Text segment START

Chairman Ravi Urban Development Authority
- Incumbent
- Assumed office 11 December 2024

Chairman Air Punjab (Pvt.) Limited
- Incumbent
- Assumed office 28 October 2025

Chairman Punjab Central Business District Development Authority
- In office 11 December 2024 – 28 October 2025
- Succeeded by: Maryam Nawaz Sharif

Federal Caretaker Minister for Communications, Maritime, and Railways
- In office 17 August 2023 – 4 March 2024
- President: Arif Alvi
- Prime Minister: Anwaar ul Haq Kakar
- Succeeded by: Aleem Khan (Communications) Awais Leghari (Railways) Qaiser Ahmed Sheikh (Maritime)

Chairman Federal Public Service Commission
- In office July 2023 – August 2023

Secretary Ministry of Communication
- In office November 2014 – December 2017

Chairman National Highway Authority
- In office January 2014 – December 2017

Member Federal Public Service Commission
- In office January 2021 – July 2023

Executive Director World Bank Group
- In office January 2018 – January 2021

Personal details
- Profession: Civil Servant

Military service
- Rank: Captain (Retired)

= Shahid Ashraf Tarar =

Pakistani civil servant

Captain (R) Shahid Ashraf Tarar (شاہد اشرف تارڑ) is a BPS-22 Pakistani civil servant who has served as Caretaker Federal Minister for Communications, Maritime and Railways from 17 August 2023 to 4 March 2024. His career spans various senior roles including Chairman National Highway Authority and Federal Public Service Commission. Notably, he was appointed the executive director of the World Bank Group on behalf of seven countries including Pakistan. Prior to his civil service, Tarar served in the Pakistan Army, retiring with the rank of Captain. Currently, He is serving as Advisor to Chief Minister Punjab on Special Initiatives. He is also holding the charge of Chairman Ravi Urban Development Authority and Chairman Air Punjab (Pvt.) Ltd. For one year, he also held the charge of Chairman Punjab Central Business District Development Authority.

==Career==
Tarar belongs to Pakistan Administrative Service. He started his career as an Assistant Commissioner in Balochistan. He is a retired Federal Secretary who joined the 13th Common in the Civil Service after retiring from the Pakistan Army as a captain. He also served as Secretary Excise & Taxation Punjab, Director General National Vocational and Technical Training Commission (NAVTTC)

Text segment END

* Work order:
Do these statements agree with the Shahid Ashraf Tarar profile above? For each, answer yes or no and quote the words from the profile that decide it.
(a) He started his career as an Assistant Commissioner in Punjab.
(b) He was appointed executive director of the World Bank Group on behalf of seven countries.
(c) His time as Secretary Ministry of Communication overlapped with his time as Chairman National Highway Authority.

Data START

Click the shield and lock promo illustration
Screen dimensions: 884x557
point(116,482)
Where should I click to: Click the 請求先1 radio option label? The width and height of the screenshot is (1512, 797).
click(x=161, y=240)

Data END

* Reply:
(a) No: "He started his career as an Assistant Commissioner in Balochistan."
(b) Yes: "he was appointed the executive director of the World Bank Group on behalf of seven countries including Pakistan"
(c) Yes: Secretary Ministry of Communication "In office November 2014 – December 2017"; Chairman National Highway Authority "In office January 2014 – December 2017"